Why the Pennsylvania Pharmacy Association is so worried about Trump’s FDA rule

Why the Pennsylvania Pharmacy Association is so worried about Trump’s FDA rule

October 13, 2021 Comments Off on Why the Pennsylvania Pharmacy Association is so worried about Trump’s FDA rule By admin

A group of Pennsylvania pharmacist groups is urging the Trump administration to withdraw the draft rule that would allow pharmacists to prescribe contraceptives, even in cases where the drugs are unsafe.

The American Pharmacists Association said Monday it is calling on the FDA to rescind the rule, which would allow women to get birth control pills if they’re married and don’t have children.

Pharmacy groups are increasingly worried about the Trump Administration’s efforts to roll back access to birth control and abortion, including its push to limit access to abortion care and its recent rollback of federal funds for community health centers and abortion providers.

“The rules are bad, and I think it’s going to be bad for a lot of people,” said Dr. Jennifer Smith, a Pennsylvania resident who is president of the Association of Pennsylvania Pharmacists.

“But it’s also really important that we continue to protect women’s access to the drugs they need and keep people safe.”

Smith said that as a physician she knows firsthand the value of contraception and the ability of women to manage their bodies and families.

Her concerns stem from concerns that the rule would open women to unnecessary and dangerous side effects, including an increased risk of pregnancy and stillbirth, Smith said.

But the rules have drawn widespread criticism from religious conservatives, who say they are a threat to the religious liberty of women and their employers.

A draft rule published last month would allow the prescribing of birth control to anyone who is 18 or older and who is a full-time student or employee, as long as it’s not medically necessary.

The rule would also allow pharmacist to prescribe the pill to a woman who’s not married and who has a child under the age of 18.

The new rules would also let pharmacists make prescriptions for any other drug the pharmacy considers necessary, such as insulin.

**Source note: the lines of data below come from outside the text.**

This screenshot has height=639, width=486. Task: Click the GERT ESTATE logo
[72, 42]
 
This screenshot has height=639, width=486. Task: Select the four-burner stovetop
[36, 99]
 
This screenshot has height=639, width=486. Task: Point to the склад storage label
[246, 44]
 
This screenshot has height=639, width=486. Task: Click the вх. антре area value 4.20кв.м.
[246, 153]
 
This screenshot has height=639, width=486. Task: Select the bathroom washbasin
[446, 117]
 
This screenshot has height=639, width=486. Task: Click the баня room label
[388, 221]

Proponents of the rule say they’re designed to provide women with access to contraception and that it won’t violate their religious beliefs, which they consider to be the most important aspect of medicine.

The proposed rules would make it easier for pharmacists who are religious to prescribe birth control.

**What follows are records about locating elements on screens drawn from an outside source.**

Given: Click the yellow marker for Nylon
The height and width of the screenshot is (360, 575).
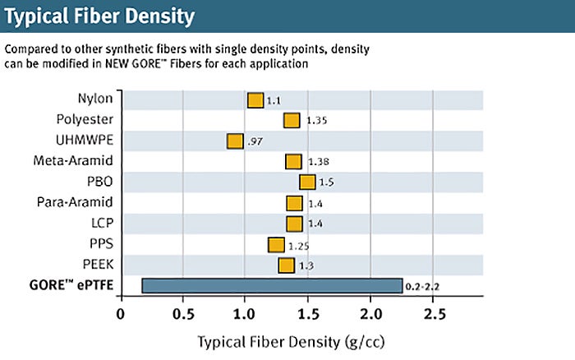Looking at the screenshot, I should click(255, 100).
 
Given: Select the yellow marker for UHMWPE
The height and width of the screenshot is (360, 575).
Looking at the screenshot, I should click(235, 141).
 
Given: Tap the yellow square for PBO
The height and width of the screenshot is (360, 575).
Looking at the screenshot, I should click(307, 182).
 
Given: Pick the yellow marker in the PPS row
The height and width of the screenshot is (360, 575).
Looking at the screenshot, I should click(276, 245).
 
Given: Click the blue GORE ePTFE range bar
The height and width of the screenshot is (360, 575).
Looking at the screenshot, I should click(272, 285).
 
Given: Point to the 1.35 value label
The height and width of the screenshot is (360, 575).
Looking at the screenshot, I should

But many women are concerned about what the rules could mean for their health.

Smith’s group says pharmacists are already using their religious authority to prescribe contraception to women who are married or in other settings.

There’s been a spike in the number of pharmacists taking a contraceptive prescription this year, she said.

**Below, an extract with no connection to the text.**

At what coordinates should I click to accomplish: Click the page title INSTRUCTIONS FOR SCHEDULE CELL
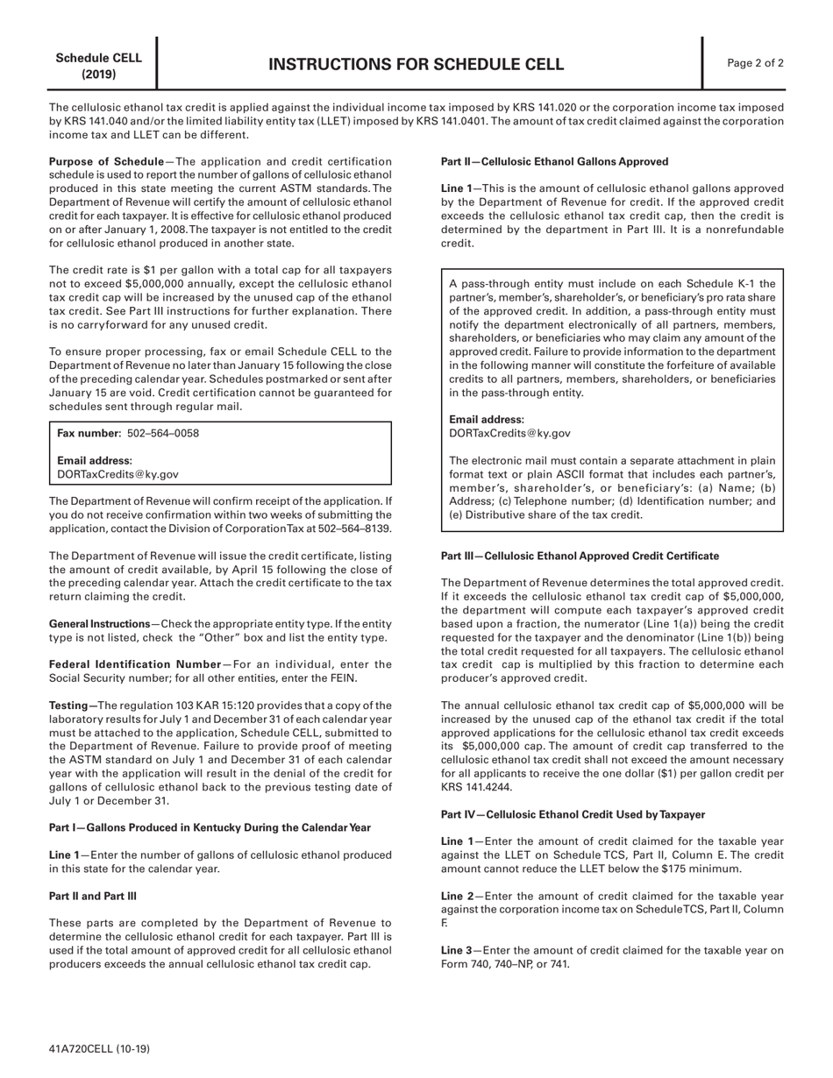(x=416, y=64)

That includes women who were previously prescribed it in a private setting, Smith pointed out.

It’s a very small number of people that have had their contraceptive prescriptions taken away.

It’s a pretty small percentage of people, she added.

Women who use birth control are often afraid to use a pharmacy because they don’t want to lose their job, Smith added.

And because they have to worry about their employers, who may not be so supportive, they might not want to use pharmacies.

I have to be a part of my job, to be able to prescribe my medicine, Smith continued.

While the proposed rule would allow a pharmacist to prescribe a contraceptive, the rules would not allow pharmacicians to make prescriptions or charge for the drugs.

Smith said she worries about what would happen if pharmacists were allowed to charge for a pill that is just prescribed to women, even if the pills aren’t medically necessary for women.

If the new rules are rescinded, women would be allowed to take a pill on the doctor’s prescription for any reason they wanted, Smith explained.

And pharmacists would be able sell a pill for a reasonable price, she explained.

When pharmacists take their pills, they’re using the drugs under a doctor’s supervision.

They’re not taking them from a pharmacy.

So it’s their prescription, and they’re taking it as directed by a physician, Smith told MSNBC.

So it’s really important to me that we protect women.

That’s what I’m most concerned about, Smith insisted.

On the other hand, the Trump rule is really a huge step back for women in Pennsylvania, said Beth Mott, a pharmacy association spokeswoman.

The proposal would allow doctors to prescribe prescription contraceptives in the absence of a doctor prescription.

And doctors are already doing that in many instances.

That means that they are not going to charge women for the medication they are using, Mott said.

And the proposed rules are really going to limit women’s choices about how they use their pills.

Mott said the pharmacist group is also worried about whether the rules will protect women and families from dangerous side-effects.

In a statement, the pharmaceutical industry’s trade association said the rule is needed to ensure access to safe, effective contraception.

Withdrawing the rule from the draft rules could potentially lead to a large spike in women using birth control, which can lead to an increased chance of pregnancy or stillbirth or death, Motsaid.